11.11.2008

Opinions and Courtesy

In the last few days I've read or learned of incredibly negative and hurtful comments left on other blog posts. While I understand that if we leave our blogs open to public comment we can expect comments from people who disagree with our thoughts or opinions but what I don't understand is why do they have to be so hateful and mean?

This is still the United States of America. The home of the free, the land of the brave. This country was not founded on forcing someone to believe what you believe or hating them because they don't. This country was founded on the idea that God created us equal and we are to live our lives as He directs us.

Because I believe Jesus Christ is the One, the only True Savior that is how I'm going to live my life and that is what I'm going to share with you, hopefully more by who I am than by my words but my words will not betray my Savior, either. I do, however, know that only God can change hearts and that it is not up to me to force anyone else to accept Christ as their Savior - that is between them and God. When I write about something that is faith based, I don't expect everyone to agree with me. What I also don't expect is to be talked to as if I am some sort of non-human because I believe what I believe.

These comments aren't limited to opinions of faith but those seem to be the ones that draw out those who might otherwise either not comment or comment more moderately. To me, that is a shame because the thing the Pilgrims were running from was religious persecution and what they went running to was a place they could practice their beliefs without fear.

The fear others express in their angry or hateful words also spits in the face of those fought so hard through the Revolutionary War. Their lives were upturned, families were lost and much blood was shed so we could have the freedoms we have. Men, while disagreeing with each other, spoke respectfully and argued respectfully. Even if they did not like one another there was honor in how they dealt with that. For those who toss their words around so callously and carelessly - where is their honor? Where is their shame?
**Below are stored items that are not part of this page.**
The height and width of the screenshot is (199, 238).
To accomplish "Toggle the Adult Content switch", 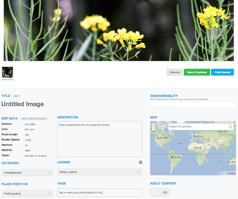I will coord(160,192).
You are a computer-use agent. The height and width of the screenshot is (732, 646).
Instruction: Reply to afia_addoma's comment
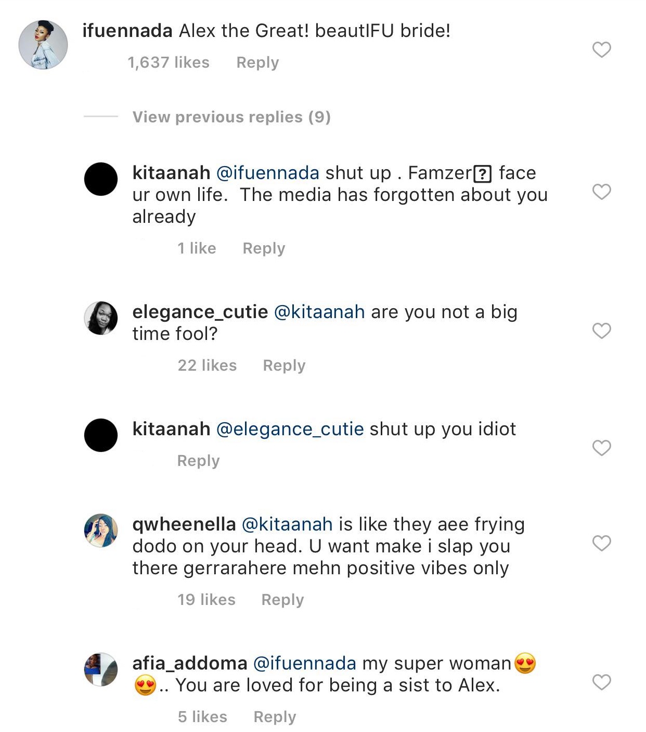pyautogui.click(x=275, y=717)

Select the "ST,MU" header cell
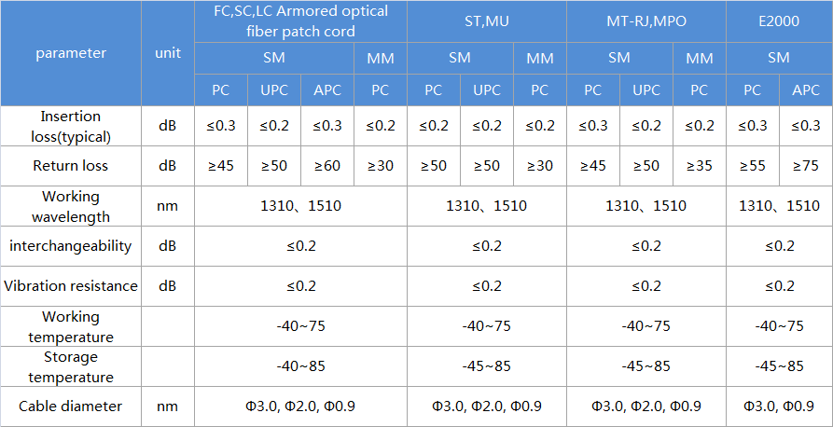pyautogui.click(x=486, y=21)
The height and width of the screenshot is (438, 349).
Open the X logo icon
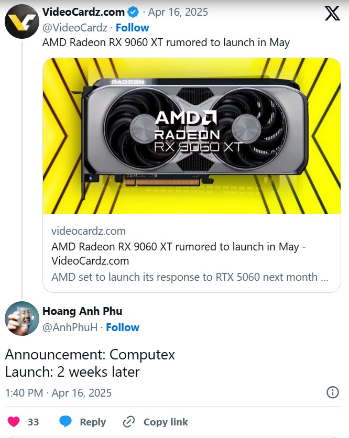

Freedom of speech doesn't include the freedom to insult, berate or degrade others when they exercise that same right.

Recently I read a blip in Discipleship Journal (I can't recall which month or which page or which section it was under) where it stated that Americans today are not interested in speaking to people who hold a different opinion from them. Whereas in days gone by, lively discussion and differing opinions were welcome and accepted, today people only want to hear from others who agree with them. They want their opinion validated - not questioned.

Where is the growth in that? Where is there honesty or true friendship in that? If I surround myself with "yes" people, how am I ever going to break a hurtful habit? How am I to learn if my facts aren't straight if I refuse to listen to anyone who may be more informed than I am?
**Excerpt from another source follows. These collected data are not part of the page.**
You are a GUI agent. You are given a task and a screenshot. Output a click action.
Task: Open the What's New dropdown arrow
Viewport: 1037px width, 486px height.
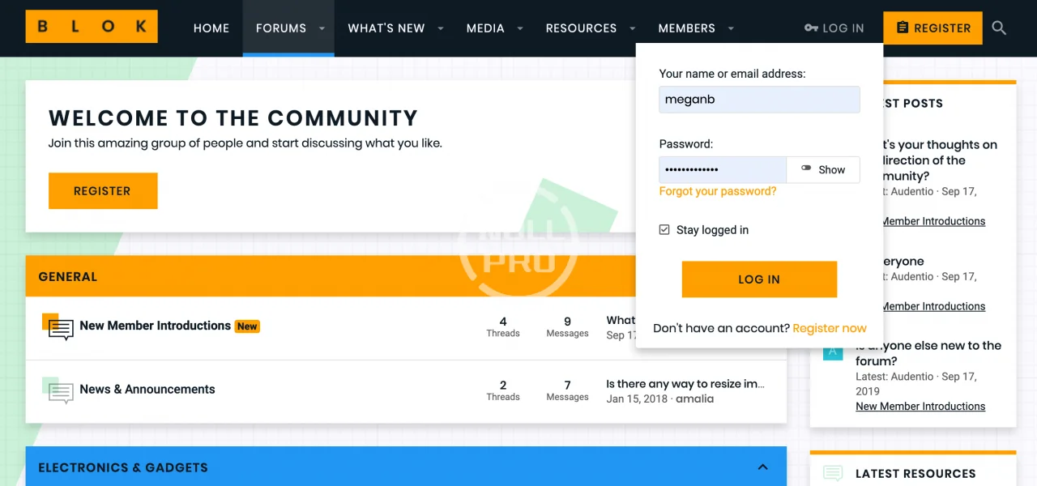click(x=441, y=28)
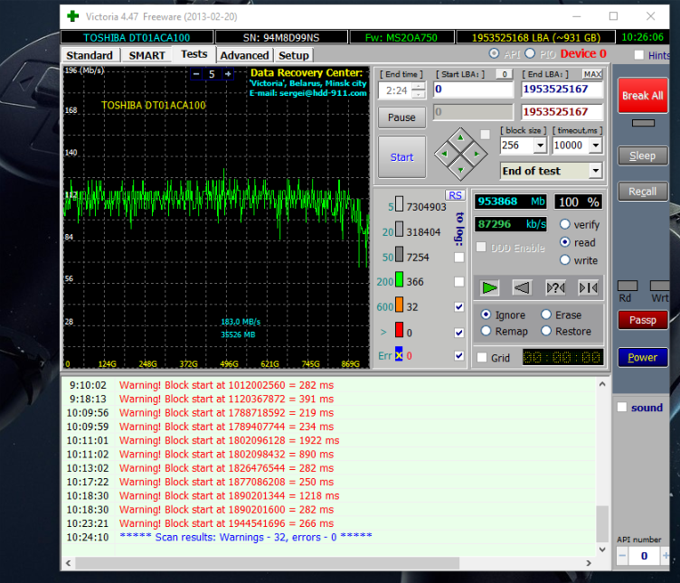Select the reverse scan direction arrow

[x=522, y=287]
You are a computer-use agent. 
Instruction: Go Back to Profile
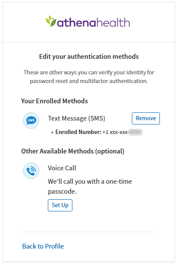[43, 246]
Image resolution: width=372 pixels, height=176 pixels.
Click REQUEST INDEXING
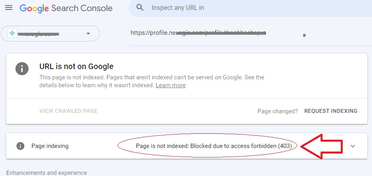pyautogui.click(x=331, y=111)
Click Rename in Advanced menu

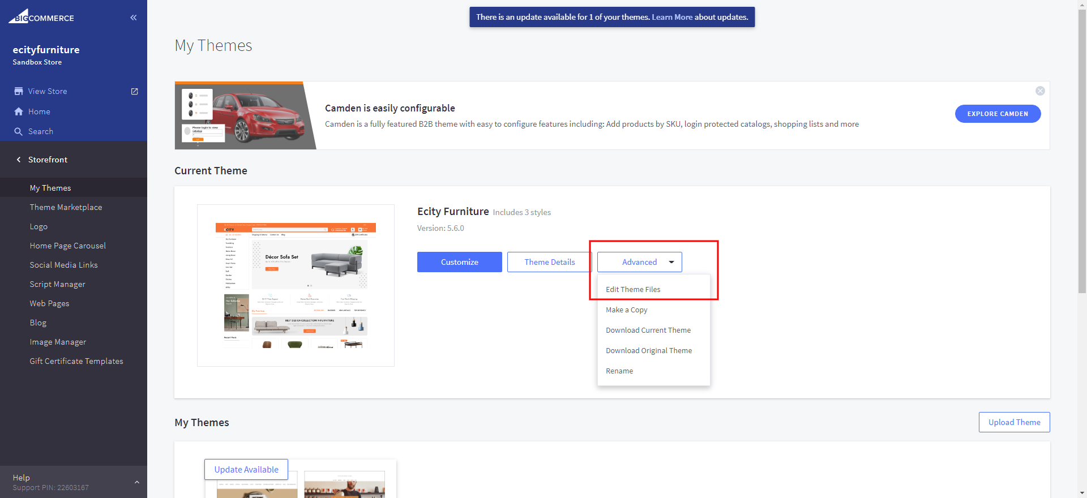619,371
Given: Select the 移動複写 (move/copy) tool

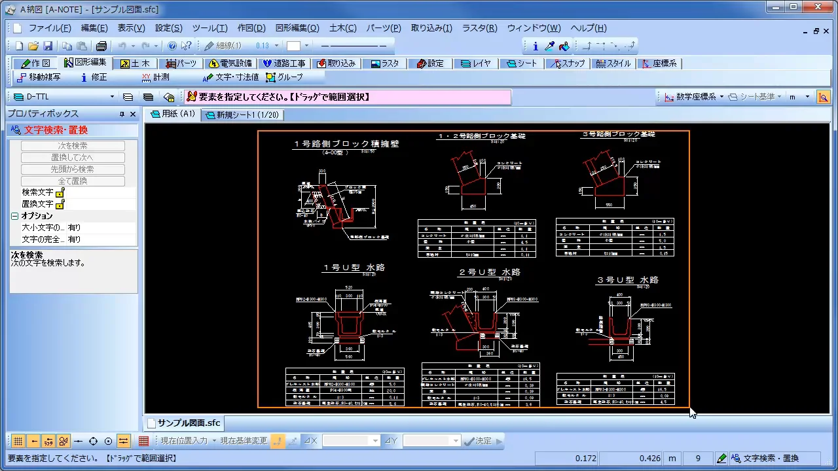Looking at the screenshot, I should [38, 77].
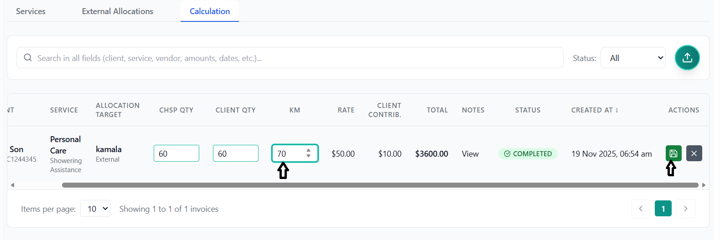Focus the CHSP QTY input field
This screenshot has height=240, width=720.
(176, 153)
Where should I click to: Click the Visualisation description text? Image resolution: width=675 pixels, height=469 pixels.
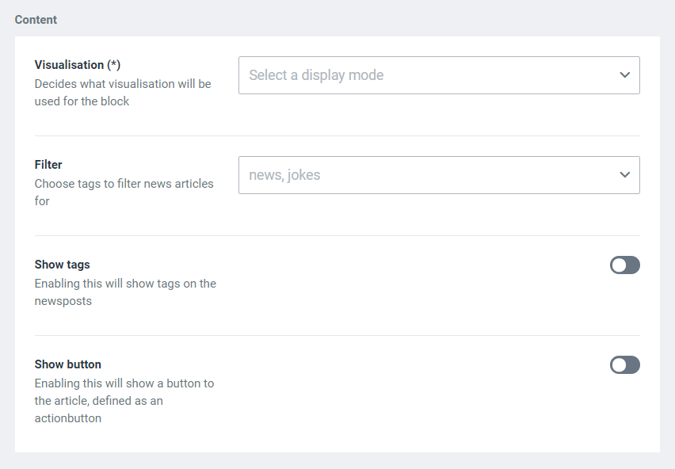click(123, 93)
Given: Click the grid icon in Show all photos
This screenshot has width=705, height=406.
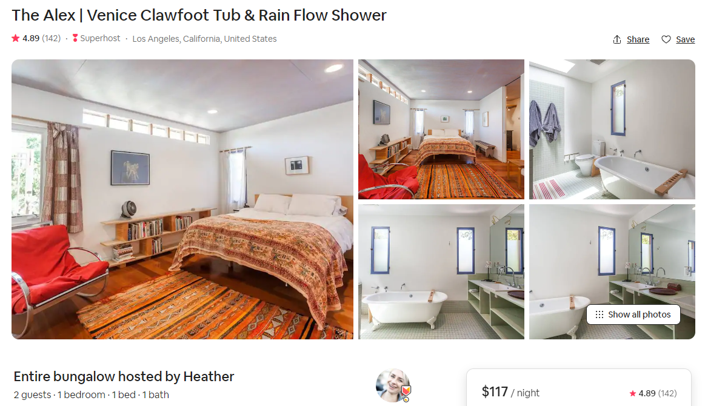Looking at the screenshot, I should pos(600,314).
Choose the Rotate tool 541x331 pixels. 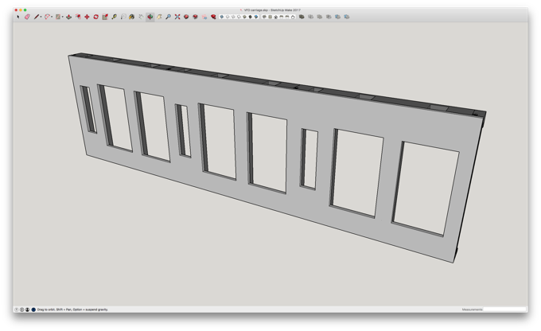click(96, 17)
That works both ways, of course. If I am to be told I am mistaken, there is a way to do it without insulting me or my intelligence. I may be wrong about something but that doesn't make me stupid. My opinion may not be completely thought out but that doesn't make me lazy or absurd. I only become those things when my reaction to constructive criticism is with hateful and angry words.

Proverbs 27:5-6 states "Better is open rebuke than love that is concealed. Faithful are the wounds of a friend but deceitful are the kisses of an enemy."

When we offer one another our thoughts and opinions, we also offer opportunity. An opportunity to see a perspective we may not otherwise see. If we offer it in anger, or with foul words and in a defensive manner, opportunity is lost on both sides. It is a true loss as well as God did not make us out to be quiet, intimidated creatures. He gave us our thought processes in order for us TO grow, TO learn, TO discuss. By attempting to quash that in someone because their thoughts differ is simply cowardice.

Jesus tells a young, wealthy man what he needs to do to inherit the kingdom of God. One of the things He tells this young man is to "...love your neighbor as yourself" (Matthew 19:19) and that is something we should all do but often fail to follow through. If I speak to someone as I would want to be spoken to, then the hateful and angry words are often kept in my mouth - not falling out of it.

In commenting on a blog, it is easy to post "anonymously" and say things when there is the protection of a computer. We are not face to face - how brave we can be. How free we can be with our words! How foolish and cowardly it makes us... We still have immense power to inflict pain and it's a cheap, easy shot to take. How is it so many of us fall right off the high road, trip and land in the mud and pretend to like it there? How is that loving your neighbor as yourself?

I have spent a lot of time angry at people or circumstances through the years - and I probably will spend more if God grants me more years here - but I have learned that the hurt inflicted from words poorly used lasts a thousand times longer than the anger I feel at whomever I am flinging my words.

We will probably never stop the hurtful comments - there are those who consider themselves self-righteous enough to have to "educate" those who are "wrong" and there are those who just simply find saying mean things funny.

How many of us can relate to Paul: "I know that nothing good lives in me, that is, in my sinful nature. For I have the desire to do what is good, but I cannot carry it out. For what I do is not the good I want to do; no, the evil I do not want to do—this I keep on doing. Now if I do what I do not want to do, it is no longer I who do it, but it is sin living in me that does it." (Roman 7:18-20)

Hopefully those who make such comments realize their power in pain and apologize for causing it. If not, I hope they take a moment before making their next comment and choose to take a kinder, gentler approach. We live in a fallen world so it will not be perfect but perhaps it can get a bit better, one small choice at a time.